* [HOW TO COMPLETE THIS TASK] Your answer should be the entire listing, printed exactly.

*** Opening RECORDS FOR THE EXERCISE ***

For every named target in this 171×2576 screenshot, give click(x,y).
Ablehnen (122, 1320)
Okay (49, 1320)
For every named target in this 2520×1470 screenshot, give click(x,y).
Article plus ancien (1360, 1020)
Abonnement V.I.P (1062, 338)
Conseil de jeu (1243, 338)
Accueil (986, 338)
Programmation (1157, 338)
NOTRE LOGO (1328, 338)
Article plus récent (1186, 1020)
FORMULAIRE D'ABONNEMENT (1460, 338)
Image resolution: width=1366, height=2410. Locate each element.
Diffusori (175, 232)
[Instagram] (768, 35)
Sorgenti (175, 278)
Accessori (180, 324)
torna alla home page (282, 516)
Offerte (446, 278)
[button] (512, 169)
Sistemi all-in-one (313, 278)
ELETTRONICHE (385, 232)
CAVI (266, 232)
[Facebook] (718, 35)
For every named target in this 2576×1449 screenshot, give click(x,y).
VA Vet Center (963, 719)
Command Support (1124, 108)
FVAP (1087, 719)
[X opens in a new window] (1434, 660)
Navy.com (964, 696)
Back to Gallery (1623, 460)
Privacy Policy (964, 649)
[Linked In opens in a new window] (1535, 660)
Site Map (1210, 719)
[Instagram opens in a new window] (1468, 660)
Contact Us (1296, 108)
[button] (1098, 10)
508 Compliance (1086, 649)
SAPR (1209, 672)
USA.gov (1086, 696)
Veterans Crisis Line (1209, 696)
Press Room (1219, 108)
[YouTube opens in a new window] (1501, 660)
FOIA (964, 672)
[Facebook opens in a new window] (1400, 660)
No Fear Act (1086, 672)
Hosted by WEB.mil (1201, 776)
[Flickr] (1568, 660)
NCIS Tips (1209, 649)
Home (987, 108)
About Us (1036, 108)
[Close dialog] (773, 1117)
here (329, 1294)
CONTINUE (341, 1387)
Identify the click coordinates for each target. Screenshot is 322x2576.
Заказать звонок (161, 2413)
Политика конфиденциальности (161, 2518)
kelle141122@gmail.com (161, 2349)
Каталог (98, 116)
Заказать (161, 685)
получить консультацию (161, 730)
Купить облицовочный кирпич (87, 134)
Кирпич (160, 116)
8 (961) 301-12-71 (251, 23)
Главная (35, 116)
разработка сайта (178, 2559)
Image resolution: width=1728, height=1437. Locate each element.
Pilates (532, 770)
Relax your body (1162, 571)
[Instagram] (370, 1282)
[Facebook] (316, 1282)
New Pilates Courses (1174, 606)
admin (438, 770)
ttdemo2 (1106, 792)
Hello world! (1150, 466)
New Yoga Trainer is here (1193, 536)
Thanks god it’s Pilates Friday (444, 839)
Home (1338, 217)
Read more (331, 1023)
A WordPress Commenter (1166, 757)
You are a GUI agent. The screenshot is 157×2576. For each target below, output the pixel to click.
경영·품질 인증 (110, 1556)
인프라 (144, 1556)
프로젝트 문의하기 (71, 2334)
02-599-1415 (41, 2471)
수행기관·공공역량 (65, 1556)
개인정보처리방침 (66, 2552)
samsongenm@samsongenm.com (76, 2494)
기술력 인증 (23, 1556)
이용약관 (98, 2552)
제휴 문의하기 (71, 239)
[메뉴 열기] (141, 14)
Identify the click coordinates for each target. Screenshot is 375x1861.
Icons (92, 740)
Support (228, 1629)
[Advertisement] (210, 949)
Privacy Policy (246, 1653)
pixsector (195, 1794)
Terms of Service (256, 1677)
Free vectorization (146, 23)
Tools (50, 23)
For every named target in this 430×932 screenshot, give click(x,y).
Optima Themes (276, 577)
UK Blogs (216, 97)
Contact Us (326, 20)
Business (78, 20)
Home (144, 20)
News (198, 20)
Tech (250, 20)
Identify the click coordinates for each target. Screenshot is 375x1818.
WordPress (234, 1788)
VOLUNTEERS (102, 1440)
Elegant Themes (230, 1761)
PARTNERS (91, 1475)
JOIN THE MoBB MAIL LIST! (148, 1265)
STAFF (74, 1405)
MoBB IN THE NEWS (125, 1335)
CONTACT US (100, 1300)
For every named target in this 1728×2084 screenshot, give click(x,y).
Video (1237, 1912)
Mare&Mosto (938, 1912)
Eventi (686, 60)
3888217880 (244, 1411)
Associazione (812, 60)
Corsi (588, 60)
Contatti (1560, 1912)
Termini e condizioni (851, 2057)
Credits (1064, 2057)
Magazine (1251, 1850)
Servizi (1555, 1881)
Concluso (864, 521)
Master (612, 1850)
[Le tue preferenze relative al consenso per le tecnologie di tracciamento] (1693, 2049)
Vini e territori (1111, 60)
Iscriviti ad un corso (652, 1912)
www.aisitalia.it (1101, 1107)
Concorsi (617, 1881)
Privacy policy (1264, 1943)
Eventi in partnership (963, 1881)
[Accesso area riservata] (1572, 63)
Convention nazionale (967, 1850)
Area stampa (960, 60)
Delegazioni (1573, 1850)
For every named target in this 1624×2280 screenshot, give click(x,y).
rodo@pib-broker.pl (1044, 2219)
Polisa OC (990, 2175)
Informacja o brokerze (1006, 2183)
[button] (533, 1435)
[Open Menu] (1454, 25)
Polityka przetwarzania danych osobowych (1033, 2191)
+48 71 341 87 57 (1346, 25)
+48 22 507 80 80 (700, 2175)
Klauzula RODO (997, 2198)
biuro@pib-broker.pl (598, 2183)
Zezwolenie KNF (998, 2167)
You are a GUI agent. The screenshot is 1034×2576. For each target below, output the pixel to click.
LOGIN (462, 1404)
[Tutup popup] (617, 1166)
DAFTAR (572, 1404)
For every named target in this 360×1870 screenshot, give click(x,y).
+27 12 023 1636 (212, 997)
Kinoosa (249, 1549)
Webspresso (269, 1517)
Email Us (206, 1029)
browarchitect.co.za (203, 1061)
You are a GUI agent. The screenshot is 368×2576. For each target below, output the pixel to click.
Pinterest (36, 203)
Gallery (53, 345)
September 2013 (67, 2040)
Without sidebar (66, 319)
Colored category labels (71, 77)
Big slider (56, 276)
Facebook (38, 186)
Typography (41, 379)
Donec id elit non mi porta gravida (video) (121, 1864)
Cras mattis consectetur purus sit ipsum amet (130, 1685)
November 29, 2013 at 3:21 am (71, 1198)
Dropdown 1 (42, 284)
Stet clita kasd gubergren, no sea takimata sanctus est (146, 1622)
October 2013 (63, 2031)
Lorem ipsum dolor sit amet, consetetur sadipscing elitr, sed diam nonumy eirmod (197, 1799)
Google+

*** Closing RECORDS FOR THE EXERCISE ***

* [ANSWER FOR THE TASK]
For every named target in this 171×2576 screenshot, give click(x,y).
Ablehnen (122, 1320)
Okay (49, 1320)
For every named target in this 2520×1470 screenshot, give click(x,y).
Article plus ancien (1360, 1020)
Abonnement V.I.P (1062, 338)
Conseil de jeu (1243, 338)
Accueil (986, 338)
Programmation (1157, 338)
NOTRE LOGO (1328, 338)
Article plus récent (1186, 1020)
FORMULAIRE D'ABONNEMENT (1460, 338)
Image resolution: width=1366, height=2410. Locate each element.
Diffusori (175, 232)
[Instagram] (768, 35)
Sorgenti (175, 278)
Accessori (180, 324)
torna alla home page (282, 516)
Offerte (446, 278)
[button] (512, 169)
Sistemi all-in-one (313, 278)
ELETTRONICHE (385, 232)
CAVI (266, 232)
[Facebook] (718, 35)
For every named target in this 2576×1449 screenshot, give click(x,y).
VA Vet Center (963, 719)
Command Support (1124, 108)
FVAP (1087, 719)
[X opens in a new window] (1434, 660)
Navy.com (964, 696)
Back to Gallery (1623, 460)
Privacy Policy (964, 649)
[Linked In opens in a new window] (1535, 660)
Site Map (1210, 719)
[Instagram opens in a new window] (1468, 660)
Contact Us (1296, 108)
[button] (1098, 10)
508 Compliance (1086, 649)
SAPR (1209, 672)
USA.gov (1086, 696)
Veterans Crisis Line (1209, 696)
Press Room (1219, 108)
[YouTube opens in a new window] (1501, 660)
FOIA (964, 672)
[Facebook opens in a new window] (1400, 660)
No Fear Act (1086, 672)
Hosted by WEB.mil (1201, 776)
[Flickr] (1568, 660)
NCIS Tips (1209, 649)
Home (987, 108)
About Us (1036, 108)
[Close dialog] (773, 1117)
here (329, 1294)
CONTINUE (341, 1387)
Identify the click coordinates for each target. Screenshot is 322x2576.
Заказать звонок (161, 2413)
Политика конфиденциальности (161, 2518)
kelle141122@gmail.com (161, 2349)
Каталог (98, 116)
Заказать (161, 685)
получить консультацию (161, 730)
Купить облицовочный кирпич (87, 134)
Кирпич (160, 116)
8 (961) 301-12-71 (251, 23)
Главная (35, 116)
разработка сайта (178, 2559)
Image resolution: width=1728, height=1437. Locate each element.
Pilates (532, 770)
Relax your body (1162, 571)
[Instagram] (370, 1282)
[Facebook] (316, 1282)
New Pilates Courses (1174, 606)
admin (438, 770)
ttdemo2 (1106, 792)
Hello world! (1150, 466)
New Yoga Trainer is here (1193, 536)
Thanks god it’s Pilates Friday (444, 839)
Home (1338, 217)
Read more (331, 1023)
A WordPress Commenter (1166, 757)
You are a GUI agent. The screenshot is 157×2576. For each target below, output the pixel to click.
경영·품질 인증 (110, 1556)
인프라 (144, 1556)
프로젝트 문의하기 (71, 2334)
02-599-1415 (41, 2471)
수행기관·공공역량 (65, 1556)
개인정보처리방침 (66, 2552)
samsongenm@samsongenm.com (76, 2494)
기술력 인증 (23, 1556)
이용약관 (98, 2552)
제휴 문의하기 (71, 239)
[메뉴 열기] (141, 14)
Identify the click coordinates for each target. Screenshot is 375x1861.
Icons (92, 740)
Support (228, 1629)
[Advertisement] (210, 949)
Privacy Policy (246, 1653)
pixsector (195, 1794)
Terms of Service (256, 1677)
Free vectorization (146, 23)
Tools (50, 23)
For every named target in this 430×932 screenshot, give click(x,y).
Optima Themes (276, 577)
UK Blogs (216, 97)
Contact Us (326, 20)
Business (78, 20)
Home (144, 20)
News (198, 20)
Tech (250, 20)
Identify the click coordinates for each target. Screenshot is 375x1818.
WordPress (234, 1788)
VOLUNTEERS (102, 1440)
Elegant Themes (230, 1761)
PARTNERS (91, 1475)
JOIN THE MoBB MAIL LIST! (148, 1265)
STAFF (74, 1405)
MoBB IN THE NEWS (125, 1335)
CONTACT US (100, 1300)
For every named target in this 1728×2084 screenshot, give click(x,y).
Video (1237, 1912)
Mare&Mosto (938, 1912)
Eventi (686, 60)
3888217880 (244, 1411)
Associazione (812, 60)
Corsi (588, 60)
Contatti (1560, 1912)
Termini e condizioni (851, 2057)
Credits (1064, 2057)
Magazine (1251, 1850)
Servizi (1555, 1881)
Concluso (864, 521)
Master (612, 1850)
[Le tue preferenze relative al consenso per le tecnologie di tracciamento] (1693, 2049)
Vini e territori (1111, 60)
Iscriviti ad un corso (652, 1912)
www.aisitalia.it (1101, 1107)
Concorsi (617, 1881)
Privacy policy (1264, 1943)
Eventi in partnership (963, 1881)
[Accesso area riservata] (1572, 63)
Convention nazionale (967, 1850)
Area stampa (960, 60)
Delegazioni (1573, 1850)
For every named target in this 1624×2280 screenshot, give click(x,y).
rodo@pib-broker.pl (1044, 2219)
Polisa OC (990, 2175)
Informacja o brokerze (1006, 2183)
[button] (533, 1435)
[Open Menu] (1454, 25)
Polityka przetwarzania danych osobowych (1033, 2191)
+48 71 341 87 57 (1346, 25)
+48 22 507 80 80 (700, 2175)
Klauzula RODO (997, 2198)
biuro@pib-broker.pl (598, 2183)
Zezwolenie KNF (998, 2167)
You are a GUI agent. The screenshot is 1034×2576. For each target below, output the pixel to click.
LOGIN (462, 1404)
[Tutup popup] (617, 1166)
DAFTAR (572, 1404)
For every named target in this 360×1870 screenshot, give click(x,y).
+27 12 023 1636 (212, 997)
Kinoosa (249, 1549)
Webspresso (269, 1517)
Email Us (206, 1029)
browarchitect.co.za (203, 1061)
You are a GUI agent. The screenshot is 368×2576. For each target below, output the pixel to click.
Pinterest (36, 203)
Gallery (53, 345)
September 2013 (67, 2040)
Without sidebar (66, 319)
Colored category labels (71, 77)
Big slider (56, 276)
Facebook (38, 186)
Typography (41, 379)
Donec id elit non mi porta gravida (video) (121, 1864)
Cras mattis consectetur purus sit ipsum amet (130, 1685)
November 29, 2013 at 3:21 am (71, 1198)
Dropdown 1 (42, 284)
Stet clita kasd gubergren, no sea takimata sanctus est (146, 1622)
October 2013 (63, 2031)
Lorem ipsum dolor sit amet, consetetur sadipscing elitr, sed diam nonumy eirmod (197, 1799)
Google+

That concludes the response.